Not a single European participant asked for a revision of the distribution of land ownership in Zimbabwe, or, for that matter, in South Africa or Namibia, where the situation has potentially graver consequences. In South Africa, blacks make up approximately 75 per cent of the inhabitants and own less than 15 per cent of the land. In Namibia, the white population, representing only 7 per cent of the inhabitants, owns more than 44 per cent of the cultivatable land. As for Zimbabwe, the focus of European and particularly British anger, political and economic power is controlled by 70,000 whites who own 70 per cent of the total land area in a country whose black population exceeds 12 million.

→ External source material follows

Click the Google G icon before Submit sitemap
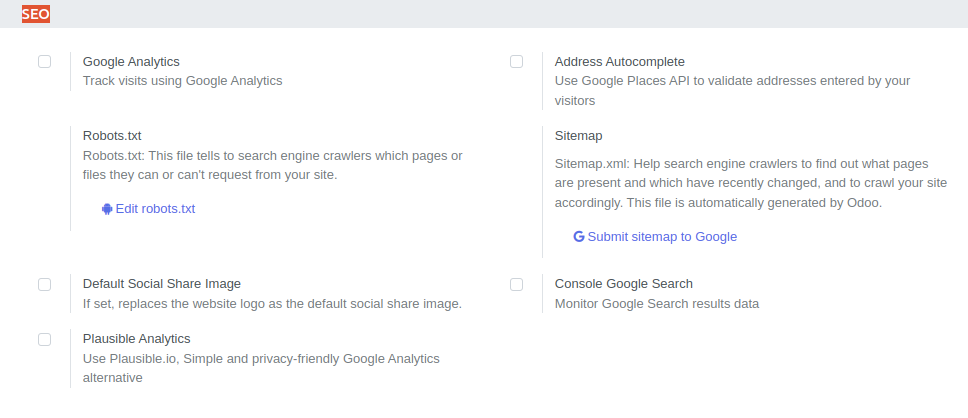 pos(578,236)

Complaints by Africans that Europeans ignore an issue of such political and economic importance were described by one conference participant during a social event as overreacting, hypocritical and backwards. This is the age of globalisation, said this urbane and modern man. Globalisation means many things. Among these things is that land, like any form of wealth, belongs to those who own it. This applies just as much to Africa as it does to Asia and Europe, and considerations of colour, race, ethnicity or national affiliation have no great significance whatsoever. Then, without much pause for reflection, this worldly pundit added that globalisation means reconciliation, openness, peace, tolerance and transparency -- all qualities of which Africa is in short supply, because Africa wants to settle accounts and claim its dues from the period before globalisation so that it can then decide what it wants and does not want from this unstoppable force.

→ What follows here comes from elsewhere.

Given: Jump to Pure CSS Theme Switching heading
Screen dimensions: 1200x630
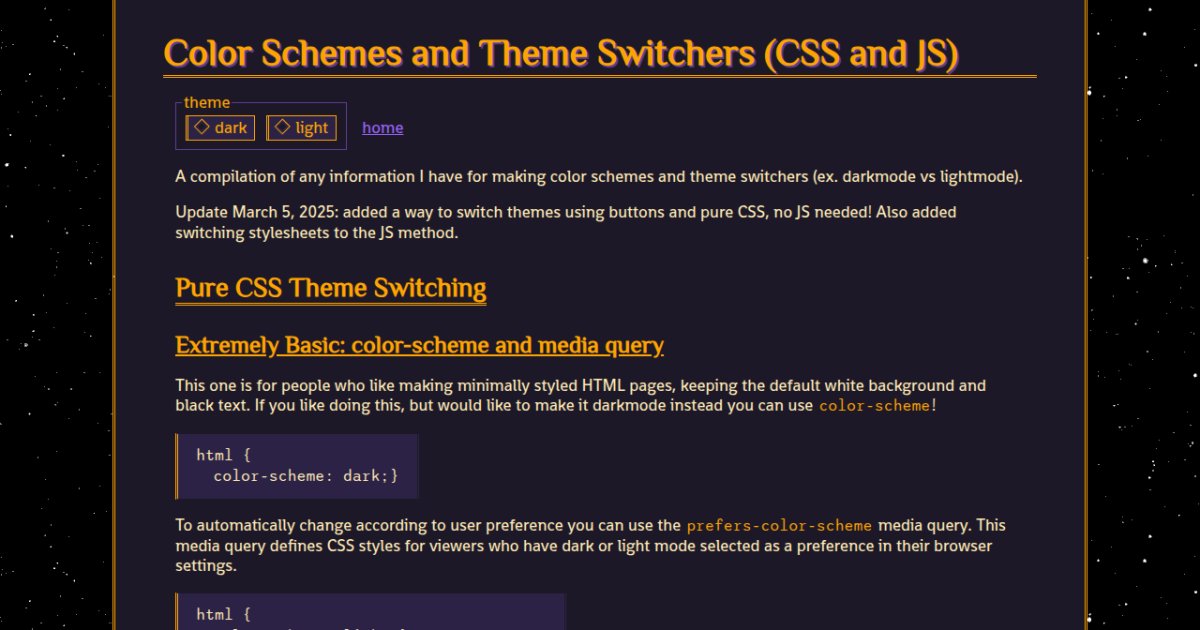Looking at the screenshot, I should [331, 289].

Many Europeans, Americans and Mediterranean people are ignorant of the fact that among the phenomena spread by European colonialists in Africa was the blight of racial or ethnic superiority. There had never been dividing lines between the Hutu and the Tutsi. If rulers in the pre-colonial kingdoms of Rwanda and Burundi were Tutsi, the business of jurisprudence, legislation, arbitration and conflict management fell in the hands of the Hutu. Moreover, intermarriage between the two was common and desirable. It was colonialism that reformulated this longstanding relationship, casting it in a racist mould that placed the Tutsi as masters and the Hutu as permanent slaves.

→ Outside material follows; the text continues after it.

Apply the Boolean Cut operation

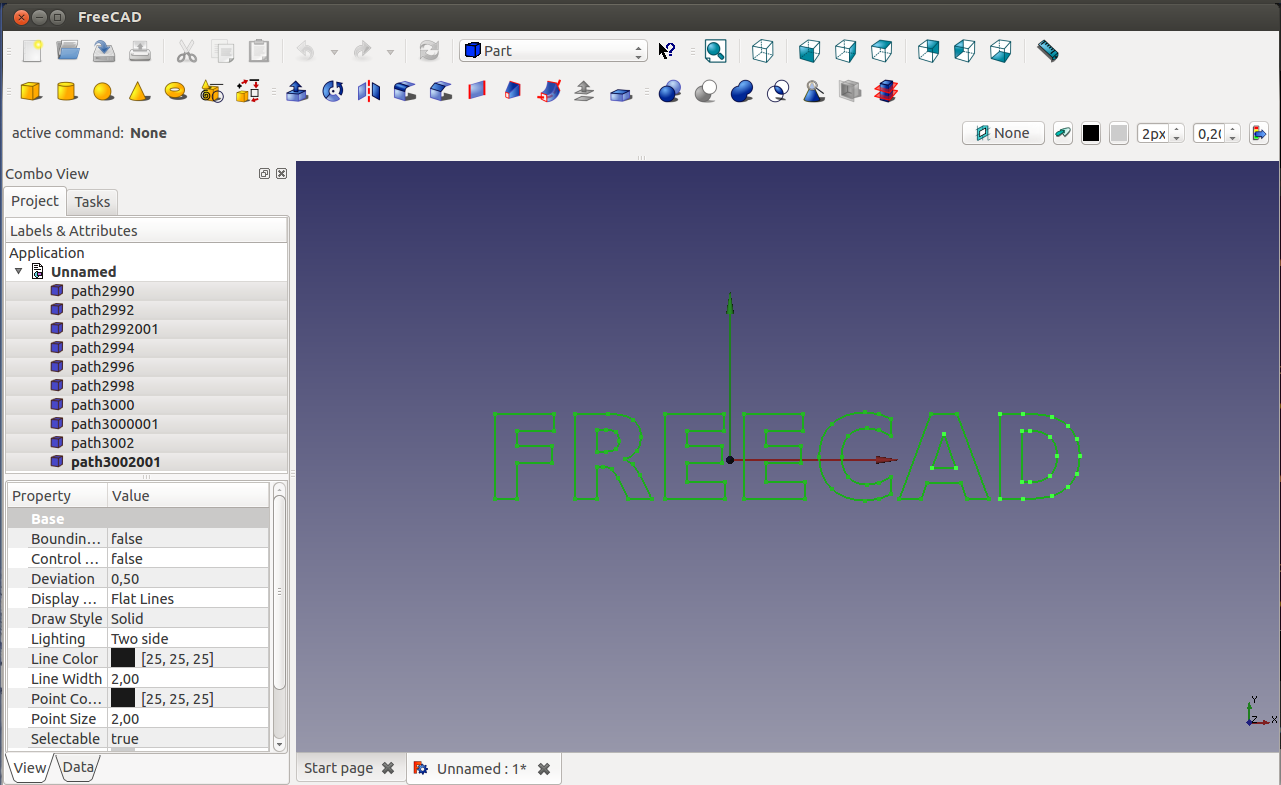pyautogui.click(x=706, y=92)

The Cairo summit offered an opportunity that, I believe, was wasted -- or at least postponed until 2003. This was the opportunity for the Africans to tell the Europeans to pay the debts they owe to Africa, to reimburse the price for all the copper, gold, diamonds, oil, wood and other natural wealth they plundered by force and theft, and for the lives of the human beings they conscripted to fight in their wars; wars that were far more brutal and atrocious than all the tribal wars that have been fought in Africa throughout history.

I know that there is no value to an apology that issues from an unrepentant conscience. But in Cairo, Africa still wanted Europeans to say, "We have raped you, disfigured you, forced you into starvation, taken away your diamonds and given you guns so that you can kill one another off." Needless to say, no such demand or apology was forthcoming. Instead, the conference concluded with a statement about which the least that can be said: a statement reminiscent of 19th-century European attitudes toward Africa and the statement of the 1883 Berlin Conference. If the substance of the two statements differed, their spirit was the same. Both were replete with recommendations tendered by mature, civilised Europeans to the backward children of Africa, and the counsel is clear: "You may die of poverty, but under a democracy."